L’art procède depuis ses origines de jeux de représentation. Plus exactement, il est loisible de penser que les jeux de représentation (qu’ils soient ou non qualifiés a posteriori d’ « Art ») ont toujours procédé d’un certain art, c’est-à-dire d’une combinaison de concept et d’artefact. Revenons un instant aux célèbres mains soufflées il y a plus de 30.000 ans par les premiers homo sapiens dans les grottes de Chauvet et de Cosquer. Ces mains dessinées en négatif au pochoir (projection avec la bouche de pigment rouge sur la main de façon à en marquer les contours) ont l’étonnante particularité de représenter une main tout en présentant l’individu qui la représente. En effet, la main ainsi dessinée symbolise toutes les mains et l’on peut ensuite par extrapolation imaginer que ce symbole initial valut lui-même pour d’autres symbolisations (par exemple, la main valant pour l’être humain en général, comme ce qui lui aura justement permis de se singulariser d’autres espèces en tentant de représenter le monde dans lequel il vit). Mais cette même main, outre ces potentiels systèmes symboliques, se fait également indice d’une présence unique, trace concrète d’un individu précis.

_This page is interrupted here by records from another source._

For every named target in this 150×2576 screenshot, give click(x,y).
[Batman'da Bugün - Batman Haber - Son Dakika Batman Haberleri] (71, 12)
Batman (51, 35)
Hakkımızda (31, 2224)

La valeur indicielle, testimoniale de cette main-là, de cette main inscrite comme une photographie dans l’ici et le maintenant de son possesseur complique considérablement ce qui nous est donné à voir. Nous nous retrouvons piégés entre une représentation qui aspire à l’universel et une présentation qui ramène au singulier. D’apparence simple, le système de représentation constitué par cette main si lointaine, nous apparaît finalement très proche par sa sophistication conceptuelle.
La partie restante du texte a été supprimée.